Application-layer acknowledgements would have solved this problem tool (by getting the ACKs back faster) and that wouldn't require any system-level tuning. (If you can always tune the systems this software runs on, then this is simpler. But if you can't, you should add application-layer acknowledgements.) Nice detective work, by the way.
jlafaye about 12 years

Now that you mention the detective work. I voluntarily excluded some parts of the investigation including the one running a kernel on kvm and adding gdb watchpoints on the congestion window size value.
Tim almost 10 years

@DavidSchwartz: Although application-layer acks would have solved the OP's problem, they won't solve all instances of this problem.

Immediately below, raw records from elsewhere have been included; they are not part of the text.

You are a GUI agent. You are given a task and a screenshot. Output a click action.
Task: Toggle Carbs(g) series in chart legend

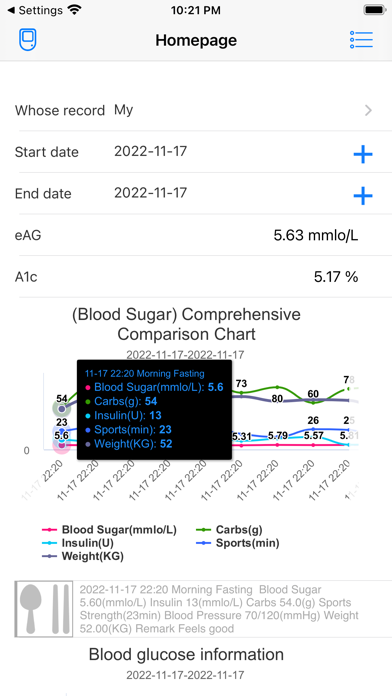click(x=229, y=530)
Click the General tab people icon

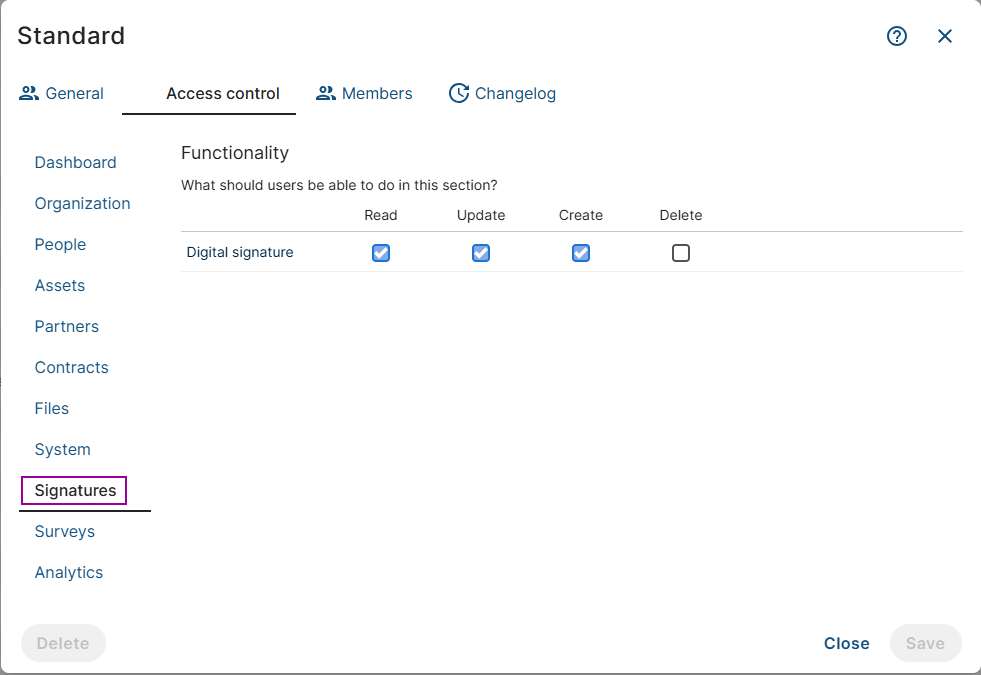29,93
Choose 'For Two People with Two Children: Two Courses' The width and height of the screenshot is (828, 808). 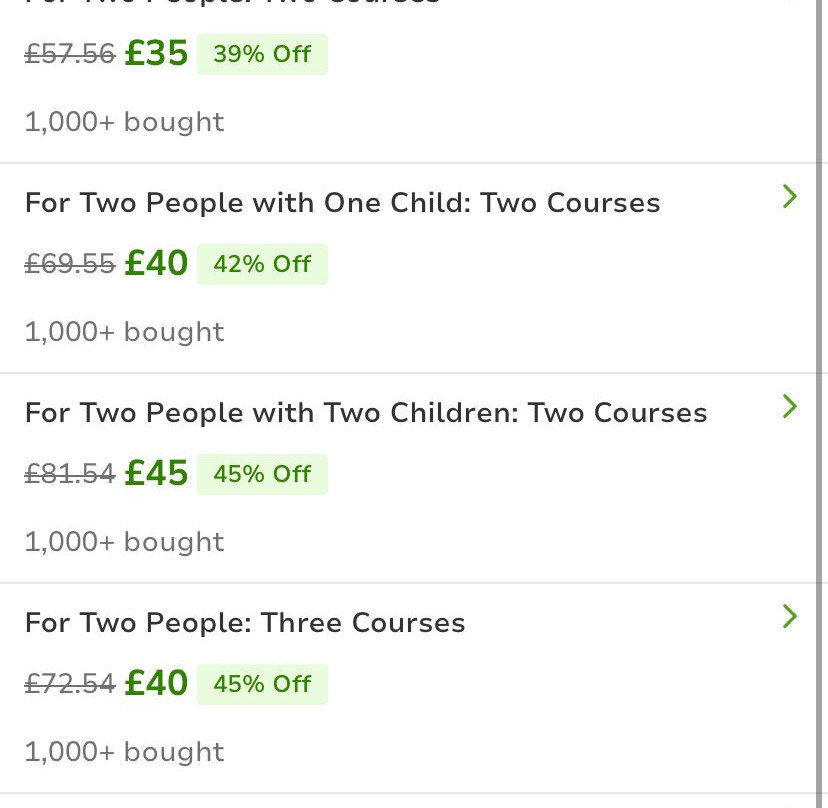(x=366, y=413)
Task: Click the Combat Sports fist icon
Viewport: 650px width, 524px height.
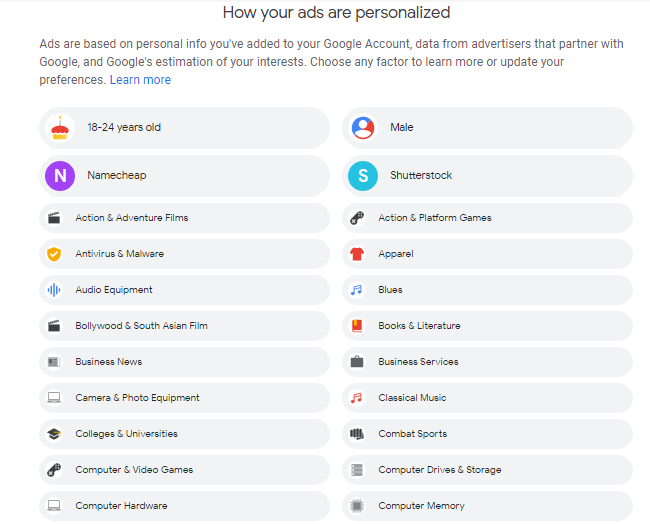Action: tap(357, 434)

I had this happen using two simplex ActiveMQ channels where channels were used alternately with one channel always idle while the other is used. By the time the next message was sent on a given channel, the congestion window had already closed due to the idle period, and no amount of application-level acking would have changed it. So your suggestion is a good one, but not applicable to all situations (whereas the OP's solution is applicable in all cases).